__Selected passage__:
________

Some myopathies, especially when they’re present from birth, have life-threatening complications. But, with time and physical therapy, some people born with myopathies can gain muscle strength. Others often can manage their symptoms through medication, lifestyle modifications, or use of orthopedic and respiratory equipment.
Myopathies aren’t caused by overexertion. However, exercise can aggravate some of the myopathies, because of mutations that change the way muscles respond to activity.
Central core disease
Unlike the case for other myopathies, people with this disease can benefit from exercise. Someone with a severe form of central core disease might need a walker or other support devices for mobility, but many people require none.
Scoliosis and other skeletal problems can usually be corrected by use of orthopedic devices or by surgery. Your doctor or MDA Care Center physician can tell you more about the risks of surgery, and about anesthetic drugs that are safe.
Before having surgery, people who have a personal or family history of central core disease — or any other myopathy — should consult their doctors about the risks of anesthesia and about the availability of “nontriggering” anesthetics to reduce the risk of malignant hyperthermia.
There are no specific treatments for these diseases, although supportive care, such as physical therapy to minimize contracture development, can be helpful.
At one time, nearly all infants with myotubular myopathy died within their first few months of life. But it’s now clear that intensive, continuous support of feeding and ventilation can significantly improve their life expectancy and allow a high quality of life.

________

[Data extracted from a collection]
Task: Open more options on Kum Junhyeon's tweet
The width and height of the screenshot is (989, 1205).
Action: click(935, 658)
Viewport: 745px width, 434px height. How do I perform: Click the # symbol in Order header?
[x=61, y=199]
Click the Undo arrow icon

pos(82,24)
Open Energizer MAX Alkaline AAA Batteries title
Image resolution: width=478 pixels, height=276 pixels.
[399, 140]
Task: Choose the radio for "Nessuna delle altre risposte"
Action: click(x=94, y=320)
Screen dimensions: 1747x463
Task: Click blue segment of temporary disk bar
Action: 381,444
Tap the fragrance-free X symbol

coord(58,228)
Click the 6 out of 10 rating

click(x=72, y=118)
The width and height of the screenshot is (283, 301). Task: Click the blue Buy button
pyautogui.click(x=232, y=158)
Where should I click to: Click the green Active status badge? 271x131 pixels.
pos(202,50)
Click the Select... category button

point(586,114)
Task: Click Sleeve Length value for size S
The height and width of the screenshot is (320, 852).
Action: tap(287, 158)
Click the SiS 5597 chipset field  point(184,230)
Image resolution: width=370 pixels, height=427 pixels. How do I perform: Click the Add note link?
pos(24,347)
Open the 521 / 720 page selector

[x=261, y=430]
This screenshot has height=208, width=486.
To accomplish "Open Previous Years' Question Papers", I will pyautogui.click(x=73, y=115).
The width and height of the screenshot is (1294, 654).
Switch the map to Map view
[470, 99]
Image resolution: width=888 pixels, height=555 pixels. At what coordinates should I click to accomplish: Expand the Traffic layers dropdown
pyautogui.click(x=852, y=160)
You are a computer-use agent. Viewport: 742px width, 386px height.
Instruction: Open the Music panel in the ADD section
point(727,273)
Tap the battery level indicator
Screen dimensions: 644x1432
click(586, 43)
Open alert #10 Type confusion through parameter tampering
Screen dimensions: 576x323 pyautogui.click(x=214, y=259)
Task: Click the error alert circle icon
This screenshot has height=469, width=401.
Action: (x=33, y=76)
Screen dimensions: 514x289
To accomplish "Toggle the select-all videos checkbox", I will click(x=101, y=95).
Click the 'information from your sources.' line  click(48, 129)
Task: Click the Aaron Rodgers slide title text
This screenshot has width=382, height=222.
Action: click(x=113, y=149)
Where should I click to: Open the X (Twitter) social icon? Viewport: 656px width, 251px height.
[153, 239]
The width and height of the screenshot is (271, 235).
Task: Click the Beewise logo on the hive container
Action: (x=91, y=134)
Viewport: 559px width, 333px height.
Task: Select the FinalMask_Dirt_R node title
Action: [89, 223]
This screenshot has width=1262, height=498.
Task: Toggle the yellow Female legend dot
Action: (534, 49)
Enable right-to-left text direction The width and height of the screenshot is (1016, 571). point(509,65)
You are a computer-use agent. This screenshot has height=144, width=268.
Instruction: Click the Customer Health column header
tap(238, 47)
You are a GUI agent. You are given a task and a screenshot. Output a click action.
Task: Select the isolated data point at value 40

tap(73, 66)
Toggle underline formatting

________

__Task set__:
A. Answer these questions from the passage on myopathies.
(i) Are myopathies caused by overexertion?
(ii) By what means can scoliosis and other skeletal problems usually be corrected?
(iii) What can significantly improve the life expectancy of infants with myotubular myopathy?
B. Reproduce the passage on myopathies from "Before having surgery, people" to "quality of life.", swapping "infants" for "babies".
C. Carry on the passage on myopathies from its last sentence.

__Task responses__:
A.
(i) No, myopathies are not caused by overexertion.
(ii) By the use of orthopedic devices or by surgery.
(iii) Intensive, continuous support of feeding and ventilation.

B.
Before having surgery, people who have a personal or family history of central core disease — or any other myopathy — should consult their doctors about the risks of anesthesia and about the availability of “nontriggering” anesthetics to reduce the risk of malignant hyperthermia.
There are no specific treatments for these diseases, although supportive care, such as physical therapy to minimize contracture development, can be helpful.
At one time, nearly all babies with myotubular myopathy died within their first few months of life. But it’s now clear that intensive, continuous support of feeding and ventilation can significantly improve their life expectancy and allow a high quality of life.

C.
In myotubular myopathy, an inadequate oxygen supply to the body during severe bouts of respiratory weakness can lead to heart problems. People with this condition should be monitored by a cardiologist.
If spinal curvature develops, surgery to straighten the spine may be necessary.
An infant with nemaline myopathy usually requires a feeding tube to deliver nutrition and mechanical ventilation to support respiration. Children and adults also can benefit from respiratory support, since respiratory failure during sleep can be a persistent danger.
Also in nemaline myopathy, an inadequate oxygen supply to the body during severe bouts of respiratory weakness can lead to heart problems. People with this condition should be monitored by a cardiologist.
Affected children usually attain motor milestones slowly, and at puberty they might experience further weakening, necessitating use of a wheelchair.
Mobility and strength can be improved significantly by physical and orthopedic therapies. If you or your child has nemaline myopathy, your MDA Care Center physician can provide further information about treatments.